Tuesday, May 18, 2010

On Hacker News on New Scientist on Living in Denial

(This is an extended version of a comment posted on a Hacker News article .)

(No, I don't remember the customary capitalization rules for different parts of speech in titles, why do you ask?)

From the article in question: "Vaccine denial: Umbrella term for a disparate movement claiming that certain vaccines either (1) do not work or (2) are harmful"

I have no particular sympathy with any anti-vaccine activism that I'm aware of. But I wonder how, other than by not being an important faction in the appropriate big political tent, "anti-vaccine denial" ended up on this article's excrement list along with Holocaust deniers, while "nuclear power denial" and "genetic engineering denial" didn't.

My impression is that political opposition to nuclear power plants, to nuclear waste facilities, and to GM crops have had at least as much economic impact as political opposition to vaccines. Thus, it seems to me that they shouldn't be left off this list because they're unimportant.

Perhaps the columnist thinks that the anti-nuke and anti-GM-crops political movements don't belong on the list because they have achieved their success primarily by honestly making valid technical points? Granting for the sake of argument that that is a tenable position, then why ignore them? Wouldn't the anti-nuke and anti-GM movements make useful examples to clarify his position by comparing and contrasting? Wouldn't describing what is healthy and good about the thinking of the anti-GM and anti-nuke coalitions help us understand better what is exactly is so characteristically diseased and vile about anti-vaccine folk to justify grouping them with Holocaust deniers?

Now, I vaguely remember that long ago, when I first encountered "politically correct" used in the usual modern sense, I laughed pretty hard. Cruelly. Since then I've used the term repeatedly, trying to criticize suitably dishonest tactics with the nasty reminder that they seem not only dishonest, but significantly parallel to dishonest tactics which were used to support murderous totalitarian regimes. So maybe I should recognize that being labelled a "denier" for arguing against the IPCC version of AGW (as opposed to, say, little-feedback "lukewarming") should be considered karmic justice. (Pretty crude justice, I think, since the parallel seems broken in various ways.

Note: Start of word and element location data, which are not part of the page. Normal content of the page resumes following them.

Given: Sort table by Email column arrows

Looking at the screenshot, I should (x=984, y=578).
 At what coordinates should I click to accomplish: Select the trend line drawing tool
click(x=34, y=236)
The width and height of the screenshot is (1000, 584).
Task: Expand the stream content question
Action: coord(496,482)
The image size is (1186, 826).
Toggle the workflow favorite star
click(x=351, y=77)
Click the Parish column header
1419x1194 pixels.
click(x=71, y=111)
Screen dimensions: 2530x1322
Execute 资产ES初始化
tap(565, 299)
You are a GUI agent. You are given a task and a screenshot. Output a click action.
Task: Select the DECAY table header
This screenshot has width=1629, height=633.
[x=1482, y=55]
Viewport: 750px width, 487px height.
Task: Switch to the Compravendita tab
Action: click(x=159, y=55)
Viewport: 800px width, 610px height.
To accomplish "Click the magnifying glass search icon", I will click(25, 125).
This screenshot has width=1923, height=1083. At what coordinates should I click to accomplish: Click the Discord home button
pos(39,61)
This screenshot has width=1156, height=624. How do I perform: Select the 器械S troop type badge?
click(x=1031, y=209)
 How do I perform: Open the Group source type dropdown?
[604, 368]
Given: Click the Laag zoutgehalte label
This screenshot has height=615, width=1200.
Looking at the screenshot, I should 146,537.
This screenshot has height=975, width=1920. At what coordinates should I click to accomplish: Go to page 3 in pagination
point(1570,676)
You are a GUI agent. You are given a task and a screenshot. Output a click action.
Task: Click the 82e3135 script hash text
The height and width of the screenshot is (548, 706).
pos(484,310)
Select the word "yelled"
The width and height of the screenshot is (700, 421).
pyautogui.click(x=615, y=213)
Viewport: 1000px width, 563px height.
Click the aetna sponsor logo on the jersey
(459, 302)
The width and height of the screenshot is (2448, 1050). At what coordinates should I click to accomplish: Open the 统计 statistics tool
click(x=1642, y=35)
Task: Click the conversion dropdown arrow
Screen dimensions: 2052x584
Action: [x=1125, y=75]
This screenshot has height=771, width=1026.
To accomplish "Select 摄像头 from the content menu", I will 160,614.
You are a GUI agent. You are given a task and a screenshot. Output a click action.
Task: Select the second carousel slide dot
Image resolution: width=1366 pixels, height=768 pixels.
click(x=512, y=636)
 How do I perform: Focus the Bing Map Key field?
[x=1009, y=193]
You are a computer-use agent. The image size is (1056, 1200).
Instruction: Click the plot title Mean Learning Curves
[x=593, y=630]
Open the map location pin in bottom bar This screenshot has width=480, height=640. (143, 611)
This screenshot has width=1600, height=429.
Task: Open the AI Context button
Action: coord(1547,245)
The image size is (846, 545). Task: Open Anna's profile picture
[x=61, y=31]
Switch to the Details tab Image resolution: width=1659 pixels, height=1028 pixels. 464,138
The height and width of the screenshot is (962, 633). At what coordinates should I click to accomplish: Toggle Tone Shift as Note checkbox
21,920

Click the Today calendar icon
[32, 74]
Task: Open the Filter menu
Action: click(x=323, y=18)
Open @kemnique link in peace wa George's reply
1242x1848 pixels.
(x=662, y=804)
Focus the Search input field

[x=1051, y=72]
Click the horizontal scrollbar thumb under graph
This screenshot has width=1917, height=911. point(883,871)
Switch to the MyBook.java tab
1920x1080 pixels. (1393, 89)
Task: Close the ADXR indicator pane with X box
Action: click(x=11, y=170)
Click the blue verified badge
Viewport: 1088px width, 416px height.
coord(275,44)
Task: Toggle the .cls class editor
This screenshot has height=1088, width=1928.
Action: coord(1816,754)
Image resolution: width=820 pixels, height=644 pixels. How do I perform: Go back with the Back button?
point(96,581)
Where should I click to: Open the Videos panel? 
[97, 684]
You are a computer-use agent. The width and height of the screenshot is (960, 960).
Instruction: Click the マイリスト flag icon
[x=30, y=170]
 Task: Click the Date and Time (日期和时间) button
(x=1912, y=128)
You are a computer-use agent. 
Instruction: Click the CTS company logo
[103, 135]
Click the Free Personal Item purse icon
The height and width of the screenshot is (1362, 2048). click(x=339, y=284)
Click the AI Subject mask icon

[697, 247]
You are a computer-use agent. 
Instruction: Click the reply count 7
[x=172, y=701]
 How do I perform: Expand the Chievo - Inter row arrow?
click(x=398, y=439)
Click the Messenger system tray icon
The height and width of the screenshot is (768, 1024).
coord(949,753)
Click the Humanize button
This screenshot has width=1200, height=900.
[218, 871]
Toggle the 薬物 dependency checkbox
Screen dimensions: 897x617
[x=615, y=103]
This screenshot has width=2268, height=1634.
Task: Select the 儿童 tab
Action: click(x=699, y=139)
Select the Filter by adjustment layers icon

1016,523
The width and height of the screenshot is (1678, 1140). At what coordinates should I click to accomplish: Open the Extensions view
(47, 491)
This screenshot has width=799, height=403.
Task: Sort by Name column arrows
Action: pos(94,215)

E.g., the left regards Che t-shirts rather more fondly than right regards Rommel t-shirts. If you want a recognizable parallel, it would work a lot better to make a nasty reference to how Confederate sympathies are widely tolerated. It's not that there are no real problems to be nasty about, just that being nasty about the particular problem of Nazi sympathies is delusional.)

Perhaps what's going on is a rhetorical declaration of political factional loyalty by politically correct use of a partisan barb, not an actual assessment that people are violating some objective standard of analysis and discourse. Perhaps then I should accept that, since I've confessed to politically-correct-for-libertarians[*] use of the barb "politically correct." However, if indeed that's what's going on, I think it would be nice if the New Scientist would be honest about it. If the tables were turned, I'd be pretty disgusted with a magazine article, either an openly partisan one or a nominally objective one, which published a lot of text based on a definition of "politically correct" in neutral terms, but mysteriously happened to choose only targets on the left when illustrating those terms, avoiding e.g. any school boards which have made embarrassingly right-wing curriculum or library choices, or various episodes of narrowly doctrinaire in-group infighting weirdness among libertarian groups, even when discussing parallel kinds of misbehavior on the left.